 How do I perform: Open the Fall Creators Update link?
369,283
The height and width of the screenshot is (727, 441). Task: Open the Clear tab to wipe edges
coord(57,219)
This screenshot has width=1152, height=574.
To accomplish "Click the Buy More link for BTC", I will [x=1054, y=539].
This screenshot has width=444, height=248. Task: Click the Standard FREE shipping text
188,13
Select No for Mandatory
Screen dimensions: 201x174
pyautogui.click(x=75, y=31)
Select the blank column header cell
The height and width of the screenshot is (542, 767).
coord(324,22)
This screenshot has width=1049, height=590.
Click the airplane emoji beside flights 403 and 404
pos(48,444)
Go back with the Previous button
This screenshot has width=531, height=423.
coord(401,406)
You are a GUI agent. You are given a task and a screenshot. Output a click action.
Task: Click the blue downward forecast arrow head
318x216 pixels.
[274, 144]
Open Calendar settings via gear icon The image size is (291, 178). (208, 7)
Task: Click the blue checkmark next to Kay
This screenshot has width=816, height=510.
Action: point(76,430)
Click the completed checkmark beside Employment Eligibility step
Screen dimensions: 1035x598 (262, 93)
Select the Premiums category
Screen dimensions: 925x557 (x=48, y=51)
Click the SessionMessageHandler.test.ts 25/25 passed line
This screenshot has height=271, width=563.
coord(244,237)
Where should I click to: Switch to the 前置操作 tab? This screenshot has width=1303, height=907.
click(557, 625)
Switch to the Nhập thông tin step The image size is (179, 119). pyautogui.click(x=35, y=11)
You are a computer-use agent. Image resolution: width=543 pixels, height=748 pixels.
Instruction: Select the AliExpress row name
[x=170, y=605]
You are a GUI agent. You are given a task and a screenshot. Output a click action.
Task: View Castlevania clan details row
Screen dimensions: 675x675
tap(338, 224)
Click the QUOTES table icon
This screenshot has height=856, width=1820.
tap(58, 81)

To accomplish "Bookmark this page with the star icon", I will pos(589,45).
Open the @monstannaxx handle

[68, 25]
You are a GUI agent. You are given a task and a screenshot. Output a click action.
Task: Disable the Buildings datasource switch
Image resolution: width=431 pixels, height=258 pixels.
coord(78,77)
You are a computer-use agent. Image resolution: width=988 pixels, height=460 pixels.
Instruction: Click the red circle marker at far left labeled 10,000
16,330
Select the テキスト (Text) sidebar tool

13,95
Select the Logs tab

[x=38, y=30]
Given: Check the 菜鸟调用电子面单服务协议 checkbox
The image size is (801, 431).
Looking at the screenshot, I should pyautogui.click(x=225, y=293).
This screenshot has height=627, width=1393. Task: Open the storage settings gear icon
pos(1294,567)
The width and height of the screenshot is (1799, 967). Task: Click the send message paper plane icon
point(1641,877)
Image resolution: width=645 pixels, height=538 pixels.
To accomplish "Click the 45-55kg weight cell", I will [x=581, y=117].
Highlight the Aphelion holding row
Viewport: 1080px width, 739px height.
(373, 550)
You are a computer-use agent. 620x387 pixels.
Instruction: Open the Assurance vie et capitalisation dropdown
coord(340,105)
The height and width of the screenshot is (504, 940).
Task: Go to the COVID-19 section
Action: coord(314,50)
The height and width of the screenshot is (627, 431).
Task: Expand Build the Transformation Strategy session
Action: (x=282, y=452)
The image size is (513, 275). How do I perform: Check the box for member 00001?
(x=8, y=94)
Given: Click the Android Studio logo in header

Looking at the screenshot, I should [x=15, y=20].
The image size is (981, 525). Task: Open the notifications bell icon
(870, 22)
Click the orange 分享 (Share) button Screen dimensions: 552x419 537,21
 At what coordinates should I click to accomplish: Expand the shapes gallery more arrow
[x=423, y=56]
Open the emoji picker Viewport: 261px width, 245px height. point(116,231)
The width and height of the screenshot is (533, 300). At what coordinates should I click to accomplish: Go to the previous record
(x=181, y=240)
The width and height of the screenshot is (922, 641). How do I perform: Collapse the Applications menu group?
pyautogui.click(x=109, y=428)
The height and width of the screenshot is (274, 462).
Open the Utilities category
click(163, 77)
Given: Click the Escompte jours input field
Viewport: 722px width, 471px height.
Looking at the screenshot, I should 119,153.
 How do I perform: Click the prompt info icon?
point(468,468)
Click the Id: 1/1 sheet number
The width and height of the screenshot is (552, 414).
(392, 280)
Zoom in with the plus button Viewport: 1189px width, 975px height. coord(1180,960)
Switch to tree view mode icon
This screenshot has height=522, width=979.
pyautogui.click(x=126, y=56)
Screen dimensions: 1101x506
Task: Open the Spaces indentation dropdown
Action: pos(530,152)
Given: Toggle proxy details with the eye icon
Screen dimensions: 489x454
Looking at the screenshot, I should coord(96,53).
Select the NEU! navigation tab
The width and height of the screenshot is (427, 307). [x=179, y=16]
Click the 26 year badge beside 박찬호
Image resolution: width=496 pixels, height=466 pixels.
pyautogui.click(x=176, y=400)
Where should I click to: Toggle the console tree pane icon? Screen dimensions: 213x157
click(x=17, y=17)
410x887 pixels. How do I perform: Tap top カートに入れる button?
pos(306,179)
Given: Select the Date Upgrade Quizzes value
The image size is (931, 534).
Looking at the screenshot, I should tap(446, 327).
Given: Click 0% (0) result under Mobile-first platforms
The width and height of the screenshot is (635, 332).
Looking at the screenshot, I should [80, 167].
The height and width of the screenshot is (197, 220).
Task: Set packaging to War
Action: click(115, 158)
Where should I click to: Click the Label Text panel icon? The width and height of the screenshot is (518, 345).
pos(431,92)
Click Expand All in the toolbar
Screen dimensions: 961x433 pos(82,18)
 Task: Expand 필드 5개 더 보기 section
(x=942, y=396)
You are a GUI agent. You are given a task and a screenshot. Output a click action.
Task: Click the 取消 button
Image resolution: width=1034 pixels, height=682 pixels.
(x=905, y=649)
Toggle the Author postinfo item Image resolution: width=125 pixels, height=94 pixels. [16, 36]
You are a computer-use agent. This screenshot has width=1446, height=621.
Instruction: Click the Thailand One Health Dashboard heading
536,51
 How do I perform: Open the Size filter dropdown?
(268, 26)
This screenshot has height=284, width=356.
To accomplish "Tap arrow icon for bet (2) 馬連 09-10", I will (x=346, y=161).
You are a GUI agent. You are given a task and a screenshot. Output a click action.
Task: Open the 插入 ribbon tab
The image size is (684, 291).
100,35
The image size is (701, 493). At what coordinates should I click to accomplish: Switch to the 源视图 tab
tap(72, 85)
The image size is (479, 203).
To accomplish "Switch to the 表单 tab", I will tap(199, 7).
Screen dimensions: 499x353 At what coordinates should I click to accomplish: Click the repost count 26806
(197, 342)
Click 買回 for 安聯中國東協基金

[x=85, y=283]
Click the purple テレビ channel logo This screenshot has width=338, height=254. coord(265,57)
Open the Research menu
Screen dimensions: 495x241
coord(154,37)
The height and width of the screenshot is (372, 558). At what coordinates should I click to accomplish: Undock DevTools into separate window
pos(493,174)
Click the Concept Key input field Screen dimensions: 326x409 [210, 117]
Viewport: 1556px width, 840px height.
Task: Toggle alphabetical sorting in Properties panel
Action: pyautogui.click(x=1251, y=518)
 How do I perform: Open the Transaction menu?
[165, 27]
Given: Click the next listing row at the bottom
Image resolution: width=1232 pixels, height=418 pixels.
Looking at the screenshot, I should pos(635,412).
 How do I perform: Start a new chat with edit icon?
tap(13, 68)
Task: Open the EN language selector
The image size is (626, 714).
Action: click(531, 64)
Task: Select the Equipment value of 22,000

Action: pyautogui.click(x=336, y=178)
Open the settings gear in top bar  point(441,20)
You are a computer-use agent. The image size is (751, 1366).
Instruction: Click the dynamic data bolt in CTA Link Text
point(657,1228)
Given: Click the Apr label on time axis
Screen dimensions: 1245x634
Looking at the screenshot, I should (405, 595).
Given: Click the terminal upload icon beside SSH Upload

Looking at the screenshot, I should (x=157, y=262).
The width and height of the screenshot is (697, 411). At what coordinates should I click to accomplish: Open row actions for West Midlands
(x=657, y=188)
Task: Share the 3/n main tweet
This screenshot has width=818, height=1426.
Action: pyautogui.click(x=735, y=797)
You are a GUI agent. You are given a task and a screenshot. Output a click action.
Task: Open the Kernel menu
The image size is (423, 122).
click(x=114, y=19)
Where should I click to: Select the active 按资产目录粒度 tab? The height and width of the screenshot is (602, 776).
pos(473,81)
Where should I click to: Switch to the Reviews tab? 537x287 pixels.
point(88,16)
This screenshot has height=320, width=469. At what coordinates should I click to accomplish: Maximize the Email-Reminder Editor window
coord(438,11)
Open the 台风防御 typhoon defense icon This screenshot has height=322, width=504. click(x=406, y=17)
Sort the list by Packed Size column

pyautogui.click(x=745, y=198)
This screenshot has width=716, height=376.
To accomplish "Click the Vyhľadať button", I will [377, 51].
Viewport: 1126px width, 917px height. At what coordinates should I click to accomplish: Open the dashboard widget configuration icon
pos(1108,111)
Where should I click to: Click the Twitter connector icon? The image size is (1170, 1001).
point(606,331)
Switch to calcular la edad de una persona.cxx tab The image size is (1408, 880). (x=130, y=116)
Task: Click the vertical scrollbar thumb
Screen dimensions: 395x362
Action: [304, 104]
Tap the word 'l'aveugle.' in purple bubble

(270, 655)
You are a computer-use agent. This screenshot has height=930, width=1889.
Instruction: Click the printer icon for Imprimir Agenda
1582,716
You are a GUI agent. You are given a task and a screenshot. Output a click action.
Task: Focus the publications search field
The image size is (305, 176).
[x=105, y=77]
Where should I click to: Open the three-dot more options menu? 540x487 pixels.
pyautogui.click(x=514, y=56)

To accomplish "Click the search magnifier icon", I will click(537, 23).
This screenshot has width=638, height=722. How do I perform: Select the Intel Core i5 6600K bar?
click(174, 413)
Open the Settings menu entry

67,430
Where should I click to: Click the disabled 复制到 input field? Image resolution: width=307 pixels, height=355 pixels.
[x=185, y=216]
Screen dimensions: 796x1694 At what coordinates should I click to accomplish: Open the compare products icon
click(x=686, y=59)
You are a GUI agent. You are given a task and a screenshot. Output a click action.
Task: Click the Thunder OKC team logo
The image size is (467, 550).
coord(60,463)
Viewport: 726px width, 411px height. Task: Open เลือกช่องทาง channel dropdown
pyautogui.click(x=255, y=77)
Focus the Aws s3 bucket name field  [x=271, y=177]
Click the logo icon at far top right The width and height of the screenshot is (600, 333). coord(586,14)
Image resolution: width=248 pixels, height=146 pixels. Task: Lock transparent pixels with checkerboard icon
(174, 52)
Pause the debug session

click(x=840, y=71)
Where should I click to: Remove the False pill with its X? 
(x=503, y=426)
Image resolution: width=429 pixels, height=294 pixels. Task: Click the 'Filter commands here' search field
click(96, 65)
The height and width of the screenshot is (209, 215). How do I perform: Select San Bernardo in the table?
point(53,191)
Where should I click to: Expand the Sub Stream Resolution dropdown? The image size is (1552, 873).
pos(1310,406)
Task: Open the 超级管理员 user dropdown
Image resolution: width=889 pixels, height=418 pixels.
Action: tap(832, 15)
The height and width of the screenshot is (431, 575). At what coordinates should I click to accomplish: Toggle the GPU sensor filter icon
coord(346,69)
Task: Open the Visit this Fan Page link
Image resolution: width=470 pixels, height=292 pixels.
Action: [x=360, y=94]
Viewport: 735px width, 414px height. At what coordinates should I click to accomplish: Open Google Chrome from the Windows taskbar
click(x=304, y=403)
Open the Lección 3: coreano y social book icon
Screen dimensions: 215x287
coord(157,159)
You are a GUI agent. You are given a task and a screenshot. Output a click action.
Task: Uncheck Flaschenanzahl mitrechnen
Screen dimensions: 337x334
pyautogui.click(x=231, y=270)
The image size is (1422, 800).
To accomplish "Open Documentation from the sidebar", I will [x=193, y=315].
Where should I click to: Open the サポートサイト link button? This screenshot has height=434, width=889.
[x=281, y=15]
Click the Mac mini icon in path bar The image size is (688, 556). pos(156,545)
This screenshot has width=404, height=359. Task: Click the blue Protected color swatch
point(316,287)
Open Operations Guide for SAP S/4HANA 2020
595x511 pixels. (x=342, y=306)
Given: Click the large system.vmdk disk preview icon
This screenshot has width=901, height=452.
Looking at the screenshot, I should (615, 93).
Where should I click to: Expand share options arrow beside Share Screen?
────
* THE EXERCISE
Reproduce the lines verbatim, beginning with the line containing "Open Calendar settings" and continuing through the line containing "point(1641,877)", both included.

* TASK OUTPUT
Open Calendar settings via gear icon The image size is (291, 178). (208, 7)
Task: Click the blue checkmark next to Kay
This screenshot has width=816, height=510.
Action: point(76,430)
Click the completed checkmark beside Employment Eligibility step
Screen dimensions: 1035x598 (262, 93)
Select the Premiums category
Screen dimensions: 925x557 (x=48, y=51)
Click the SessionMessageHandler.test.ts 25/25 passed line
This screenshot has height=271, width=563.
coord(244,237)
Where should I click to: Switch to the 前置操作 tab? This screenshot has width=1303, height=907.
click(557, 625)
Switch to the Nhập thông tin step The image size is (179, 119). pyautogui.click(x=35, y=11)
You are a computer-use agent. Image resolution: width=543 pixels, height=748 pixels.
Instruction: Select the AliExpress row name
[x=170, y=605]
You are a GUI agent. You are given a task and a screenshot. Output a click action.
Task: View Castlevania clan details row
Screen dimensions: 675x675
tap(338, 224)
Click the QUOTES table icon
This screenshot has height=856, width=1820.
tap(58, 81)

To accomplish "Bookmark this page with the star icon", I will pos(589,45).
Open the @monstannaxx handle

[68, 25]
You are a GUI agent. You are given a task and a screenshot. Output a click action.
Task: Disable the Buildings datasource switch
Image resolution: width=431 pixels, height=258 pixels.
coord(78,77)
You are a computer-use agent. Image resolution: width=988 pixels, height=460 pixels.
Instruction: Click the red circle marker at far left labeled 10,000
16,330
Select the テキスト (Text) sidebar tool

13,95
Select the Logs tab

[x=38, y=30]
Given: Check the 菜鸟调用电子面单服务协议 checkbox
The image size is (801, 431).
Looking at the screenshot, I should pyautogui.click(x=225, y=293).
This screenshot has height=627, width=1393. Task: Open the storage settings gear icon
pos(1294,567)
The width and height of the screenshot is (1799, 967). Task: Click the send message paper plane icon
point(1641,877)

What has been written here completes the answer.